Exercise set:
1) Copy the stretch of the teletext excerpt from "It is noticeable" through "are not available.".
2) According to the teletext excerpt, what matrix of blocks does the basic teletext graphics facility use?
3) Say whether each statement agrees with the teletext excerpt, and quote the words that decide it.
(a) Teletext graphics characters take up the same space as a text character.
(b) The character generator with anti-aliasing gives about twenty columns at teletext character size.
(c) A display like the anti-aliased one could not be implemented in a standard teletext decoder.

Excerpt to read:

**********

This was how text in the later versions of the WW decoder and Mode 7 of the BBC Microcomputer looked.
In more modern decoders character generators with twice the horizontal resolution have been used, though with still only nine elements vertically.
The same character generator operated in non-interlaced mode, with alternate fields superimposed instead of interleaved. In fact the character generator stores data for all 12 x 10 pixels so that large symbols and diacritical marks can be accommodated more easily, albeit with the danger of characters 'bleeding' into each other. Character code 96 (_), the 'wide bar' or 'm-dash', is such a culprit, though a row of them may be used to make a dividing line so: _________________________ which on an older decoder would appear dashed, so: --------------------.
It is noticeable that Ceefax now uses this method of constructing horizontal lines in favour of using block graphics characters, presumably so that pages may be converted automatically to 'digital text' format, where block graphics are not available.
This is the sort of output you would expect to see from a character generator with anti-aliasing.
Not only is the horizontal resolution improved (there are about sixteen columns at teletext character size) but text looks smoother because shades in between the foreground and background colours are used.
In addition, the data on alternate lines is different, yielding eighteen rows of resolution at this text size at the expense of some flicker on thin horizontals.
People find this sort of text easier to read and quote it as the main reason why 'digital text' is better than FLOF teletext, though it would be quite possible to implement such a display in a standard teletext decoder.
Teletext has a basic graphics facility using a 2 x 3 matrix of blocks that is the same size as a text character.
On the left is a solid ('contiguous') character, and on the right the same character in separated ('non-contiguous' or 'mosaic') mode.
DVB Text and subtitling
UMPING AHEAD to the twenty-first century, it may be worth digressing for a moment to see how text and subtitling are carried on the new digital television services.

**********

Given data:
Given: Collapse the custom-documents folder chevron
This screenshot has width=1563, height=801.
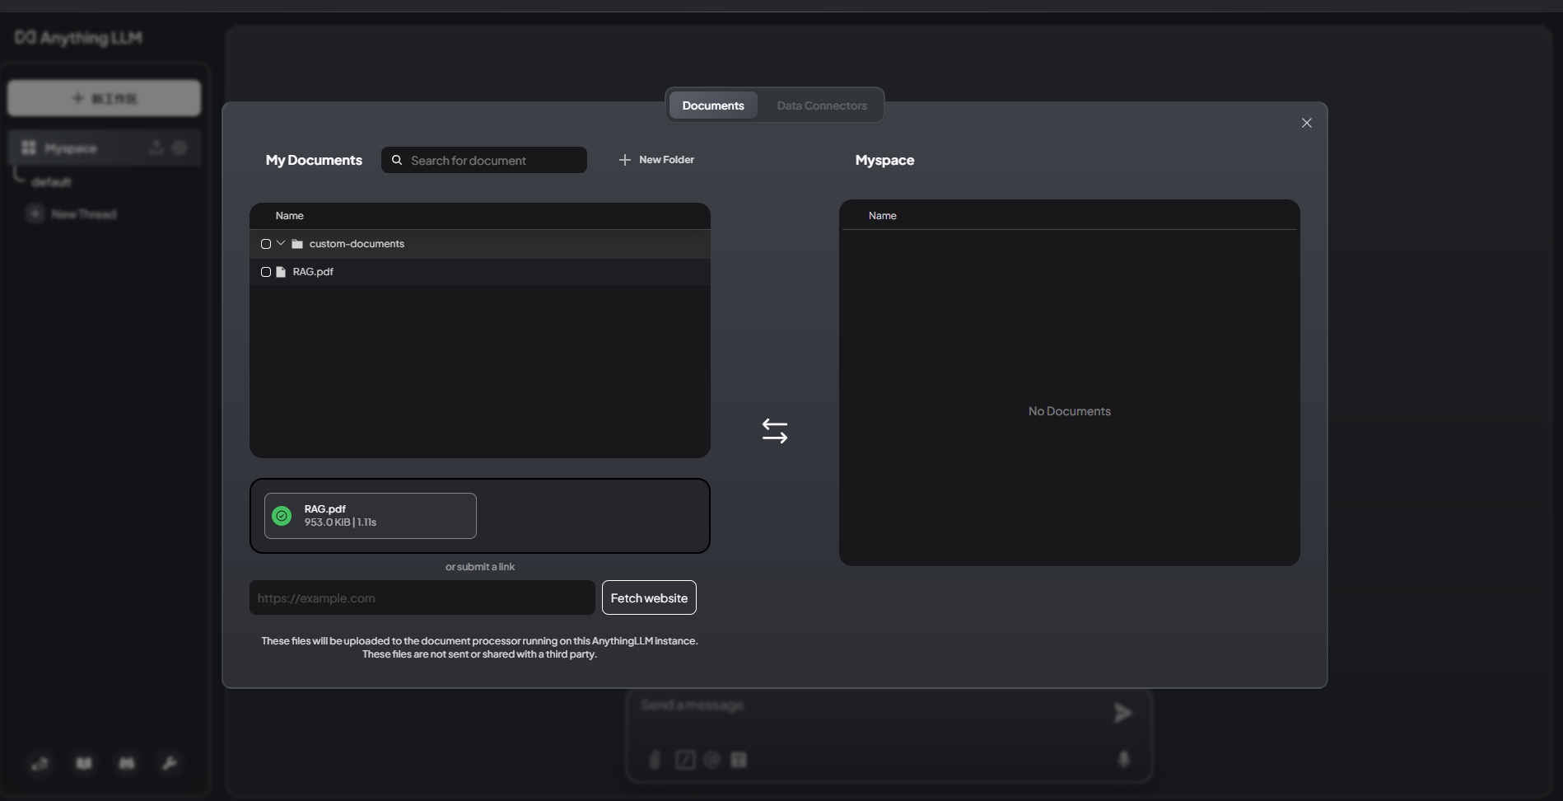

**********

Solutions per task:
1)
It is noticeable that Ceefax now uses this method of constructing horizontal lines in favour of using block graphics characters, presumably so that pages may be converted automatically to 'digital text' format, where block graphics are not available.

2) A 2 x 3 matrix of blocks, the same size as a text character.

3)
(a) Yes: "a 2 x 3 matrix of blocks that is the same size as a text character"
(b) No: "there are about sixteen columns at teletext character size"
(c) No: "it would be quite possible to implement such a display in a standard teletext decoder"